── THE DATA
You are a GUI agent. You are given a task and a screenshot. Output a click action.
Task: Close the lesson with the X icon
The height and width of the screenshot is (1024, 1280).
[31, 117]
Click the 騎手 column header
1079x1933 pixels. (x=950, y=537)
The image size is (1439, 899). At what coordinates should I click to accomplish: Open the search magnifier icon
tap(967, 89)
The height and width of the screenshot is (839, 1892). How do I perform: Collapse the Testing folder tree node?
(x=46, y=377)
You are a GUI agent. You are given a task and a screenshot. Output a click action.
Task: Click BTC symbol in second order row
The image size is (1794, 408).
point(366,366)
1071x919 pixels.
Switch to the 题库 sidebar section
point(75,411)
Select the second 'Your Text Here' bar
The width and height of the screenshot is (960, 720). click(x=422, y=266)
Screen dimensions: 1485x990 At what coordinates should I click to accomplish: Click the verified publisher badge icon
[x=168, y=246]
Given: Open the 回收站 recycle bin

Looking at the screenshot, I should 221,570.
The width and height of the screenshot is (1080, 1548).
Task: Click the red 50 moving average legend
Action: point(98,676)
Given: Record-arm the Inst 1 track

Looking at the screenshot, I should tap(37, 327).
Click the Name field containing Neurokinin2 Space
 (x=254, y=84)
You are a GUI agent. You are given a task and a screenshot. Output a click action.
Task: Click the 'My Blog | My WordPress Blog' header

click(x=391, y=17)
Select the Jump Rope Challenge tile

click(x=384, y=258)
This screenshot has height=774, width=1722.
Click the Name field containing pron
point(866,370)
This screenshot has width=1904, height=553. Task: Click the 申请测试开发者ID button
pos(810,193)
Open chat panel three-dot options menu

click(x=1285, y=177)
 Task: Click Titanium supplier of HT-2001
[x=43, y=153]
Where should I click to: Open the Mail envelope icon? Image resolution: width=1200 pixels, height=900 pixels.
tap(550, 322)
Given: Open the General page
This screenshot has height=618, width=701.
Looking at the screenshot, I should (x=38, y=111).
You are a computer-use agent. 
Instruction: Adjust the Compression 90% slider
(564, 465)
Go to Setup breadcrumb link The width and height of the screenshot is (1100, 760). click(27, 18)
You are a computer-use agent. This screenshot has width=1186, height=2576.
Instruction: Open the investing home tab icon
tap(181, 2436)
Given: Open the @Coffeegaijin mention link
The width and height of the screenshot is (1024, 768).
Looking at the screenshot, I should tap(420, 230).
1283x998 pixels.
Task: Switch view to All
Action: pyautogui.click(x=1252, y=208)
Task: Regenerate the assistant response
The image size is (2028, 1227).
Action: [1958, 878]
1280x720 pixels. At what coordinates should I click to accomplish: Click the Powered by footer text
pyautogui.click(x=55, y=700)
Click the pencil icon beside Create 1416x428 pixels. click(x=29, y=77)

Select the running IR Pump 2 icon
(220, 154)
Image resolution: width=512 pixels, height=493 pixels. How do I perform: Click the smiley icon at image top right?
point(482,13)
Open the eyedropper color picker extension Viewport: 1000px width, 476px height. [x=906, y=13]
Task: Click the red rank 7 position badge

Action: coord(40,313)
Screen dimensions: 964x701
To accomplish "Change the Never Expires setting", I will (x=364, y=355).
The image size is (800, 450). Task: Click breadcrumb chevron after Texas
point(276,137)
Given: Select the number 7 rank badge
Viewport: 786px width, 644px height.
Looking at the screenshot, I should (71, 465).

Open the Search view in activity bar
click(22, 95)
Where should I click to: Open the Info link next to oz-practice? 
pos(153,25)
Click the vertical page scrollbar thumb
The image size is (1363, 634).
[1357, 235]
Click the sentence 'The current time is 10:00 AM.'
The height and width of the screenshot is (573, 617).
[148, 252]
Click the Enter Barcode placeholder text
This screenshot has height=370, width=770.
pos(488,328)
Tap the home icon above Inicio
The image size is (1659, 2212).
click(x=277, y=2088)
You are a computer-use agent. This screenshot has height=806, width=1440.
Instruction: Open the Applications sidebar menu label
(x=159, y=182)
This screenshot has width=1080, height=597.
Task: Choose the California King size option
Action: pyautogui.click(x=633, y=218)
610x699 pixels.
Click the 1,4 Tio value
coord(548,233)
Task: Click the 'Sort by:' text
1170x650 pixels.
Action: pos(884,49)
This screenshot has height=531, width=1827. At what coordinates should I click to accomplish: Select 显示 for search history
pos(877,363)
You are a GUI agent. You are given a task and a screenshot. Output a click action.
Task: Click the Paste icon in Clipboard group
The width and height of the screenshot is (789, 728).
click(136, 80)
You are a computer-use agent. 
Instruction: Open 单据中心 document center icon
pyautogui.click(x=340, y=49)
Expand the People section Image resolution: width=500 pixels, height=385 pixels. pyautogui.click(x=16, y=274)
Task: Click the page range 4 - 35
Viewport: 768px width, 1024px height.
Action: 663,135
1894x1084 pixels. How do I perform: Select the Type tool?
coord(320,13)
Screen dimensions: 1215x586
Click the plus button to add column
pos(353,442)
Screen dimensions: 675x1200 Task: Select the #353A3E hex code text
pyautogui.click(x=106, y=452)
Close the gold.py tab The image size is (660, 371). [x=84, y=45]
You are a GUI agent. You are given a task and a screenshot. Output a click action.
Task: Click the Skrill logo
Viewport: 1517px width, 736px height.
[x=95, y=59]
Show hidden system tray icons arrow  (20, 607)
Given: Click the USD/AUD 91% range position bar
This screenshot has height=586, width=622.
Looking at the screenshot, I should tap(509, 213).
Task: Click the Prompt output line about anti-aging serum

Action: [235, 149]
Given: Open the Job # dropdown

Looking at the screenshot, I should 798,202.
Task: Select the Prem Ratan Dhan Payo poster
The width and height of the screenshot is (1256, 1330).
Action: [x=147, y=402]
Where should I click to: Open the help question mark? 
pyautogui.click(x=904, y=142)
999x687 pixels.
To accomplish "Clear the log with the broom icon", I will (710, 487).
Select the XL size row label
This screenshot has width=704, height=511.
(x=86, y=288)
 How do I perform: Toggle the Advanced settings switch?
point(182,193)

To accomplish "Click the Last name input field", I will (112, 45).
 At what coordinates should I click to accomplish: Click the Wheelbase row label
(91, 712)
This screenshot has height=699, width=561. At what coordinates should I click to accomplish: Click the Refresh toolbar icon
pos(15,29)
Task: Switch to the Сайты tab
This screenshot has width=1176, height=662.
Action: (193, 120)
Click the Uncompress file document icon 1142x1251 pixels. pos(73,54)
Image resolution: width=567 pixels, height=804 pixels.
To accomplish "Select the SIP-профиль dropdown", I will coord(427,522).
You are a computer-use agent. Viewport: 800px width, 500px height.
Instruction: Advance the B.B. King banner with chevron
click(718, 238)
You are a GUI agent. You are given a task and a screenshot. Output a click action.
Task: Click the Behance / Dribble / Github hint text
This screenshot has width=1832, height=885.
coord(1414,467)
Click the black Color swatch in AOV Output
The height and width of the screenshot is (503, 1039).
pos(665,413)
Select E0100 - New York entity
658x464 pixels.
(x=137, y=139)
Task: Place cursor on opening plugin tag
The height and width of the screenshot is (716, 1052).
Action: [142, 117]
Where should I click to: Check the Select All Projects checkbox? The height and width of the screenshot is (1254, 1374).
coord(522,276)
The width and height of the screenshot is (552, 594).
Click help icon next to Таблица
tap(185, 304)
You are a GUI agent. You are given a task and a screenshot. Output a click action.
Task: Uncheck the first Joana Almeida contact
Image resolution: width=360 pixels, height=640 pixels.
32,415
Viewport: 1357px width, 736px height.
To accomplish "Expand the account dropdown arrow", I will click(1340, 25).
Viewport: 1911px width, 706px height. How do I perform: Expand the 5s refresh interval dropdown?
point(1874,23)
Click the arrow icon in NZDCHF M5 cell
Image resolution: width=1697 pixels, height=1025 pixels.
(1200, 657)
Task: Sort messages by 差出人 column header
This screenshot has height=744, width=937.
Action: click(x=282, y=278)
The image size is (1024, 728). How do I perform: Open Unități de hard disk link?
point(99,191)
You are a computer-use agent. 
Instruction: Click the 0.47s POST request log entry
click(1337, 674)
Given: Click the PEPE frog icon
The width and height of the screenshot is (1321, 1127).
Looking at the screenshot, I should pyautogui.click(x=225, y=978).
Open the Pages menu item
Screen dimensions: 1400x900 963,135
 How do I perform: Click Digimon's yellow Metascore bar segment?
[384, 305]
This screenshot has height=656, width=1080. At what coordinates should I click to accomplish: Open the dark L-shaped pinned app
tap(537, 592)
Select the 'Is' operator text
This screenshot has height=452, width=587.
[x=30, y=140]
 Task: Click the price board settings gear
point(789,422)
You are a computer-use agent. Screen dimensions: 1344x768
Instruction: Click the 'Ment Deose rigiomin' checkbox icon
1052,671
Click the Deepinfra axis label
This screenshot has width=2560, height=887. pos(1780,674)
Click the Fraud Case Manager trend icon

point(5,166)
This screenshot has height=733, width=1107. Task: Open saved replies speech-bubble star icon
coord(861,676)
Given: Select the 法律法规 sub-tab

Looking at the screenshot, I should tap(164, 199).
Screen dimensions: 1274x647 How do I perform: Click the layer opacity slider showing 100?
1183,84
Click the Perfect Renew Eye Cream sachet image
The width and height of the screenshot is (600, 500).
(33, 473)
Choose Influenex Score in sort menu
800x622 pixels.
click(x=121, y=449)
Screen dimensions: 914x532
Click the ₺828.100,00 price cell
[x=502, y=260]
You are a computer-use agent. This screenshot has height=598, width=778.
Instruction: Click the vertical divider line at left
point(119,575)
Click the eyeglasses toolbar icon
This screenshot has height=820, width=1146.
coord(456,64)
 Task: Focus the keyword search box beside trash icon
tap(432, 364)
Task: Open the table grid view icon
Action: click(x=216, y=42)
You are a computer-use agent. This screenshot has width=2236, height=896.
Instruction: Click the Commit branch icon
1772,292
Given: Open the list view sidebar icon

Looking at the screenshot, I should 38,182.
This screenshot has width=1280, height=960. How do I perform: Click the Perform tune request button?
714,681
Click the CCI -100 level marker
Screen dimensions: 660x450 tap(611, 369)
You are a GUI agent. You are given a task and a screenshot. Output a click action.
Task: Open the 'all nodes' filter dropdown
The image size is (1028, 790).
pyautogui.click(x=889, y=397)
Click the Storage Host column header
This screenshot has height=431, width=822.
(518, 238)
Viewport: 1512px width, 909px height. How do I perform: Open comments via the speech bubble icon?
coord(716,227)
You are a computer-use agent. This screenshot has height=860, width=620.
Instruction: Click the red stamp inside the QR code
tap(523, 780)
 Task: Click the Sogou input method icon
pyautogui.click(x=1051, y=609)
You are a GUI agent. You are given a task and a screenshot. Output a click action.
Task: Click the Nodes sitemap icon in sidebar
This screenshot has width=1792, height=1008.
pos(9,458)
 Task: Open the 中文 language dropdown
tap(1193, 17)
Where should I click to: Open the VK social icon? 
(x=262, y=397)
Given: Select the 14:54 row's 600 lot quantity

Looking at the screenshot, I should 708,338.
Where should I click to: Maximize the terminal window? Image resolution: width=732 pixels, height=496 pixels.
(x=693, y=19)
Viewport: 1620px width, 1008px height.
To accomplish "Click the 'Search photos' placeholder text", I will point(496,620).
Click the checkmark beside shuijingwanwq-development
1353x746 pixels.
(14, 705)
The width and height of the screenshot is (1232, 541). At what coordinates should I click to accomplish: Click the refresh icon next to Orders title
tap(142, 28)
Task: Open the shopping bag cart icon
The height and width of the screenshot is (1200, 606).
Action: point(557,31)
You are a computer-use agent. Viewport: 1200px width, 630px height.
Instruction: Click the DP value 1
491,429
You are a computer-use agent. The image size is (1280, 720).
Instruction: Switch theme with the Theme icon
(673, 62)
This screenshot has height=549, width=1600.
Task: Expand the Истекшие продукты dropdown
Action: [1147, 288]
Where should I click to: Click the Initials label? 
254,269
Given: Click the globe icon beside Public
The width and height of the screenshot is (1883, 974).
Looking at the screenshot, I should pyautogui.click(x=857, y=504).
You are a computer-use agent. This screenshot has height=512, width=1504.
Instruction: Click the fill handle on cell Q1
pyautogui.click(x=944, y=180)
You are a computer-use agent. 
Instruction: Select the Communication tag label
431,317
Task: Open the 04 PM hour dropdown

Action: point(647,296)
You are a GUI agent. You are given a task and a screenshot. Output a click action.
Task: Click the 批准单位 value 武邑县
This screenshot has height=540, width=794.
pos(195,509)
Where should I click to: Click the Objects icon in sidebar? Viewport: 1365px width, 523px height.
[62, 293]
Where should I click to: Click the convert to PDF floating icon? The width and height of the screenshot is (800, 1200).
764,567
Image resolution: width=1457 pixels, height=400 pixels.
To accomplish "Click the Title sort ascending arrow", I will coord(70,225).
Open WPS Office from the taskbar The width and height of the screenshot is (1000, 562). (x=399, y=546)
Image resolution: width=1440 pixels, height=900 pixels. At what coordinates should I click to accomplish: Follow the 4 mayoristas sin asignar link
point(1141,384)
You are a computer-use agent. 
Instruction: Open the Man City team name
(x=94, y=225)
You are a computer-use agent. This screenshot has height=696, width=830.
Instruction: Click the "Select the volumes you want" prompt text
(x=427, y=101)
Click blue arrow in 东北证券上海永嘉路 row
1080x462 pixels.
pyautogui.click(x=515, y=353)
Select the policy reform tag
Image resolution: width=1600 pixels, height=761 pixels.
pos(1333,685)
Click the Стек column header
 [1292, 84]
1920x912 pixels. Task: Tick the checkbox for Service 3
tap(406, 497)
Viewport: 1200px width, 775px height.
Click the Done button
────
* **HOW TO COMPLETE THIS TASK**
Within the listing above, filter for lines holding the string "Close" and copy each one.

* **SOLUTION TO THIS PROBLEM**
Task: Close the lesson with the X icon
Close the gold.py tab The image size is (660, 371). [x=84, y=45]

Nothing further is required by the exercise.